Nord-Makedonien vor einem Jahr: NATO-Mitgliedschaft und formeller Start der EU-Beitrittsgespräche

Die Republik Nord-Makedonien hat vor einem Jahr, am 27. März 2020, im US-Außenministerium die Beitrittsurkunde zur NATO-Mitgliedschaft hinterlegt. Damit wurde sie offiziell Mitglied in der NATO. Zuvor hatten innerhalb eines Jahres alle bisherigen 29 NATO-Mitglieder den NATO-Beitrittsvertrag mit der Republik Nord-Makedonien ratifiziert. Den Anfang machte Griechenland am 08. Februar 2019, als letztes Mitglied ratifizierte Spanien im März 2020 den Beitrittsvertrag.
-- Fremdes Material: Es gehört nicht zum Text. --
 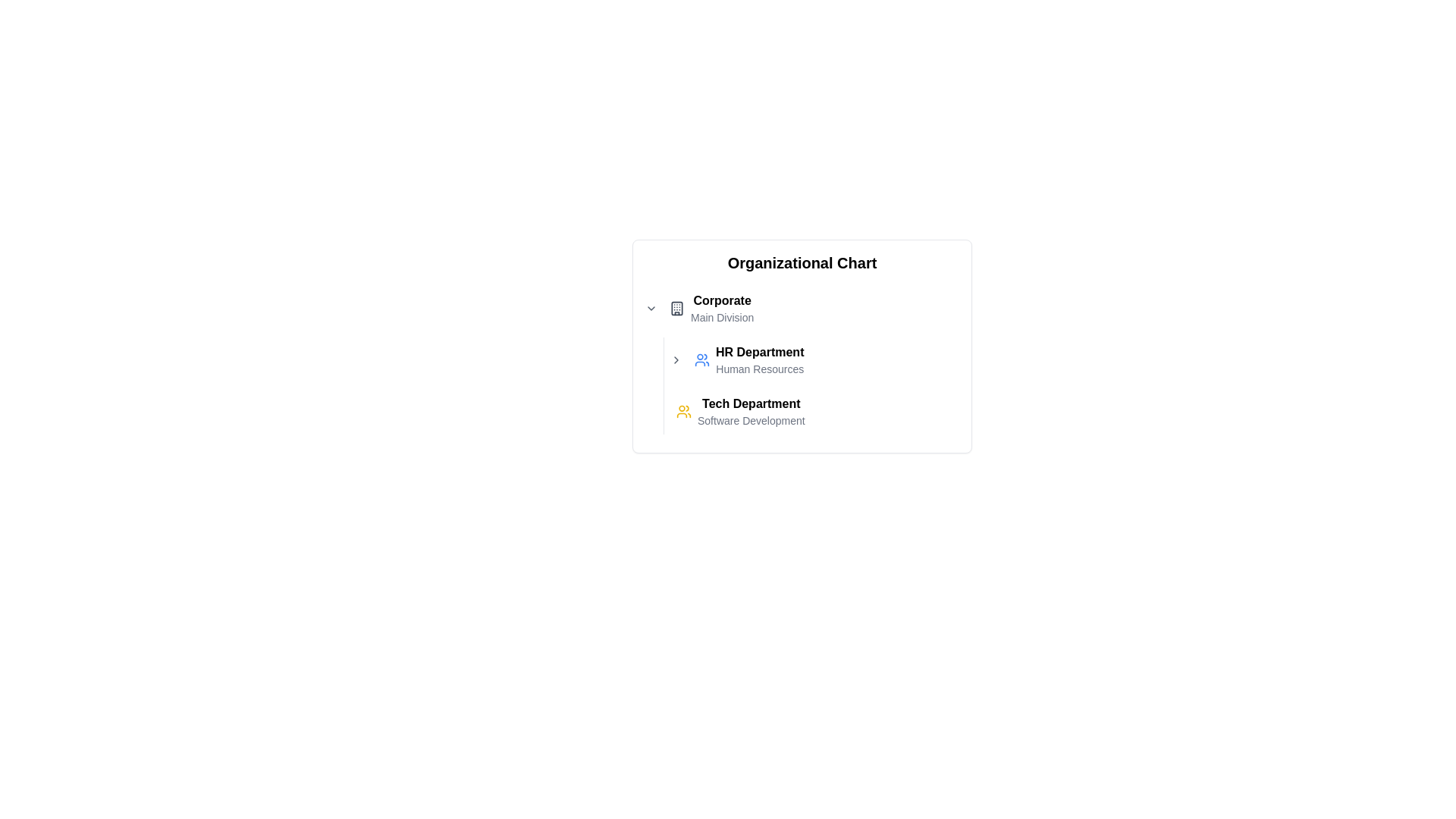 I want to click on the 'Tech Department' text item, which includes a bold title and a subtitle, so click(x=740, y=412).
Die Republik Nord-Makedonien ist damit seit dem 27. März 2020 das 30. Mitglied der im Jahre 1949 gegründeten NATO. Von den südosteuropäischen Staaten gehören Albanien, Bulgarien, Griechenland, Kroatien, Montenegro, Nord-Makedonien und Slowenien der NATO an. Von Serbien wird bisher ein NATO-Beitritt klar abgelehnt, in Bosnien und Herzegowina lehnt die serbische Entität den NATO-Beitritt ab und ohne deren Zustimmung kann Bosnien und Herzegowina nicht beitreten.

Vor einem Jahr, am 26.03.2020, haben alle 27 Mitgliedsstaaten der Europäischen Union (EU) schriftlich dem Beginn von EU-Beitrittsverhandlungen mit Albanien und Nord-Makedonien zugestimmt. Damit wurde der Start dieser Gespräche formell beschlossen. Allerdings blockiert Bulgarien aufgrund eines wieder aufgeflammten Kulturstreits um „Makedonien“ die Umsetzung dieses Beschlusses. Bulgarien möchte der Republik Nord-Makedonien ihre Sicht auf die makedonische Frage aufdrängen. Aus bulgarischer Sicht seien die ethnischen Makedonier ursprünglich Bulgaren gewesen und die makedonische Sprache sei ein westbulgarischer Dialekt. Es gebe daher keine makedonische Kultursprache sondern nur eine makedonische Amtssprache. Die Republik Nord-Makedonien strebt auf Basis des „Vertrages zur Freundschaft, Guten Nachbarschaft und Zusammenarbeit“ zwar eine Überwindung des bilateralen Streits an, lehnt jedoch die bulgarischen Forderungen klar ab. Es gebe zwar historische Überschneidungen in der bulgarischen und der makedonischen Geschichte bzw. gemeinsame historische Sachverhalte, jedoch dürfte dies nicht einseitig der bulgarischen Geschichte zugerechnet werden. Für die Republik Nord-Makedonien sei die makedonische Kulturnation und Sprache eigenständig.    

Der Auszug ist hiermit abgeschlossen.